The apartment has a small, west-facing porch with a pretty window box across the front.The porch gets really warm in summer, over 100℉ on some days in August. I knew there would be challenges and that I might need to come up with work arounds.
In my research I read that aside from leafy vegetables, most vegetable plants need to grow in a container about the size of a 5 gallon bucket. I’ve accumulated several types of containers over the past few years, including some plastic tubs found by the apartment dumpster, pots friends didn’t want, as well as pots found at thrift shops and hardware stores. Unfortunately, most of the containers hold maybe two gallons of soil, so it’s possible some of the plants may not make it through the summer heat.
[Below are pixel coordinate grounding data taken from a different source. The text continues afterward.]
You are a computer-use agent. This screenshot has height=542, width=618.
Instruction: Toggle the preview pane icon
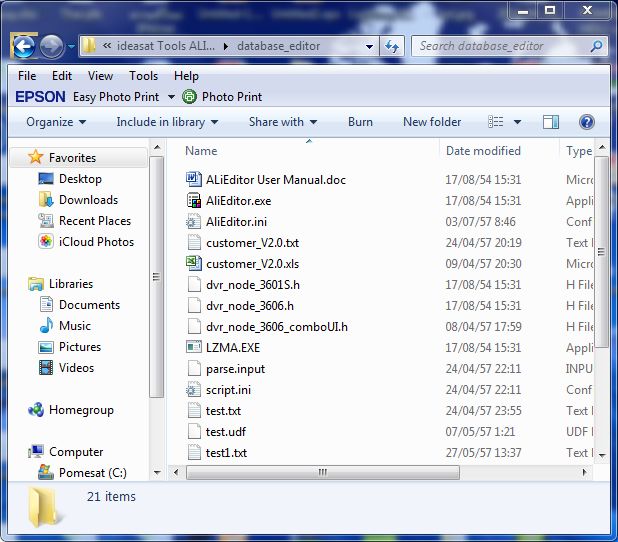(x=551, y=122)
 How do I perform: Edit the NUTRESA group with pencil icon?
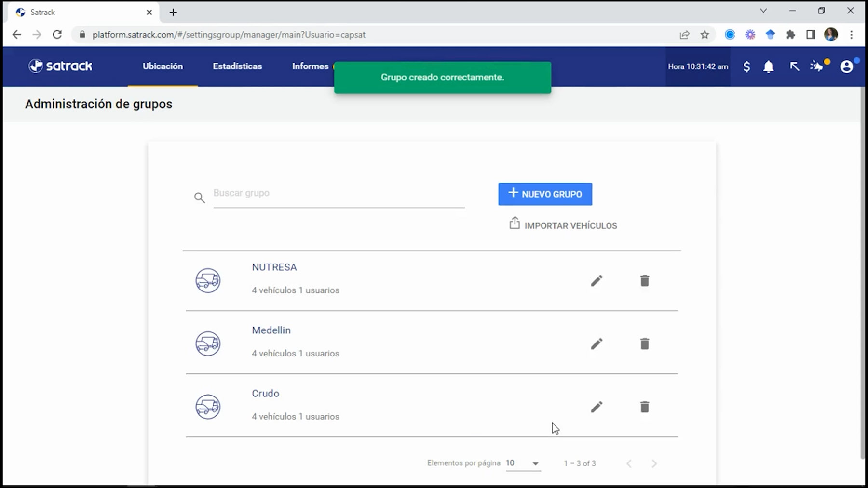[597, 281]
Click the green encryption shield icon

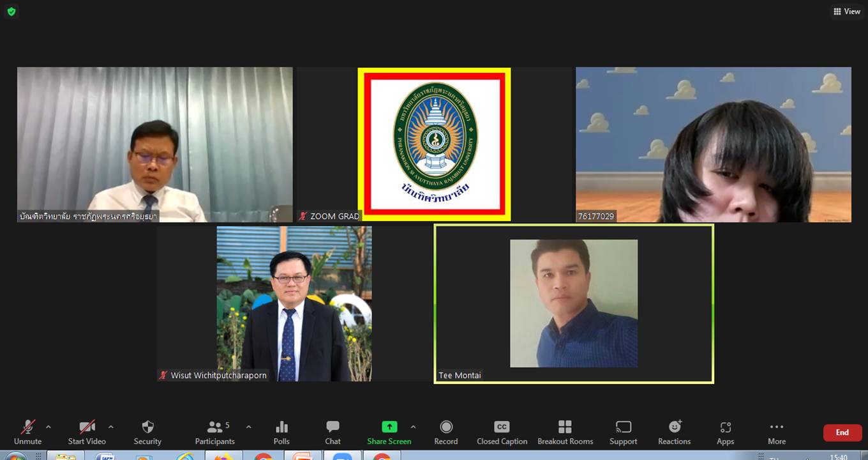[11, 12]
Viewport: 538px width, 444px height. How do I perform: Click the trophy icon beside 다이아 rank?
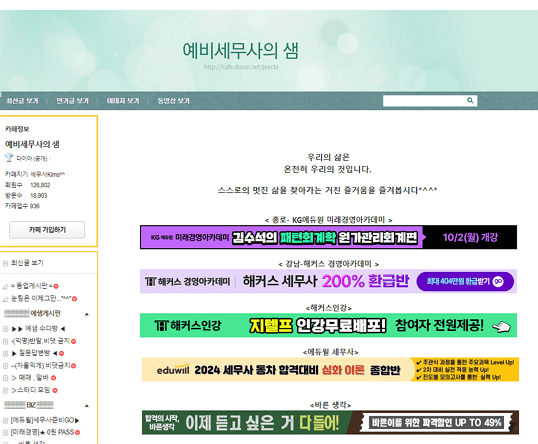[9, 157]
I do grow leafy greens but only in fall and spring.
In case some of the containers failed, I decided to splurge on a CedarCraft elevated planter I found on Groupon, which was not as expensive as I would have expected. The planter holds 4 cubic feet of soil and has space for quite a few plants.
I filled the containers and planter with a basic potting mix. Potting mixes that contain fertilizer can be a bit expensive and since I needed several cubic feet, I opted for the cheaper route. As time goes on and the potting mix begins to break down, I will probably add a higher quality potting mix.
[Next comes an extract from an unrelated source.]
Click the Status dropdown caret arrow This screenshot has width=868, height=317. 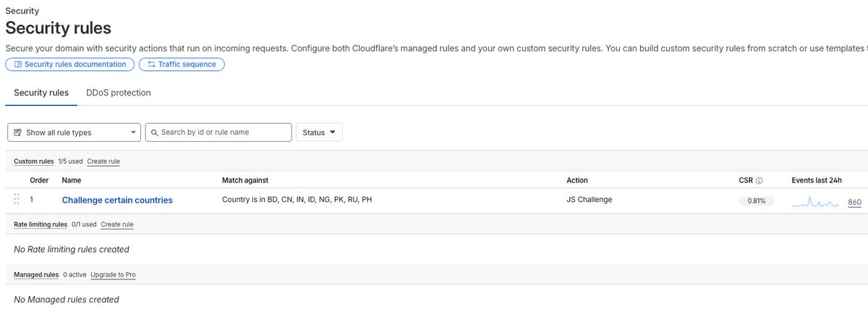click(x=332, y=132)
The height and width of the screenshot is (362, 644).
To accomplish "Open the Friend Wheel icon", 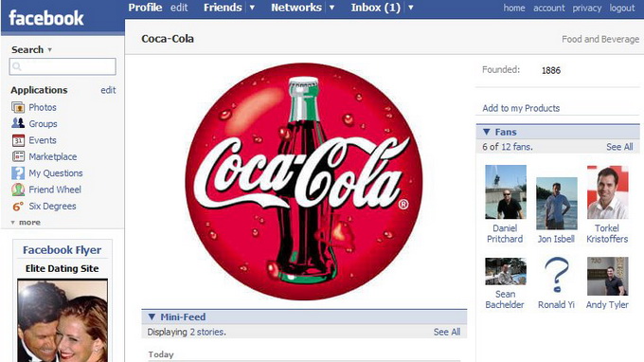I will pos(18,190).
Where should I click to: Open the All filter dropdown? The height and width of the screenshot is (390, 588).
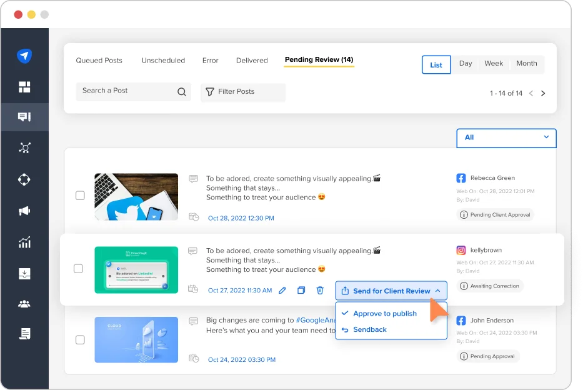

I chose vegetables that I like to eat, which makes sense but apparently not everyone does this? (or so I’ve heard). I planted several varieties of cherry tomatoes, cucumbers, pepper, eggplant, pumpkins, squash, beans, basil, thyme, sage, watermelon and some zinnias. I’m a huge eggplant fan so I planted three varieties, among them ‘Kermit’ and ‘Bambino’.
I planted my garden in late April, which in the Central Valley of CA is a good time to plant. Any earlier and the plants just sort of “chill” for a while (as in not growing kind of chill). Most warm season vegetables do not begin to grow until soil temperatures warm up to about 60℉.
After about a month, I noticed the leaves of some of my plants were turning yellow. Stay tuned to find out why! Next blog post coming soon. Please feel free to post your experiences, advice and any questions you may have so all of us gardeners can “grow” together!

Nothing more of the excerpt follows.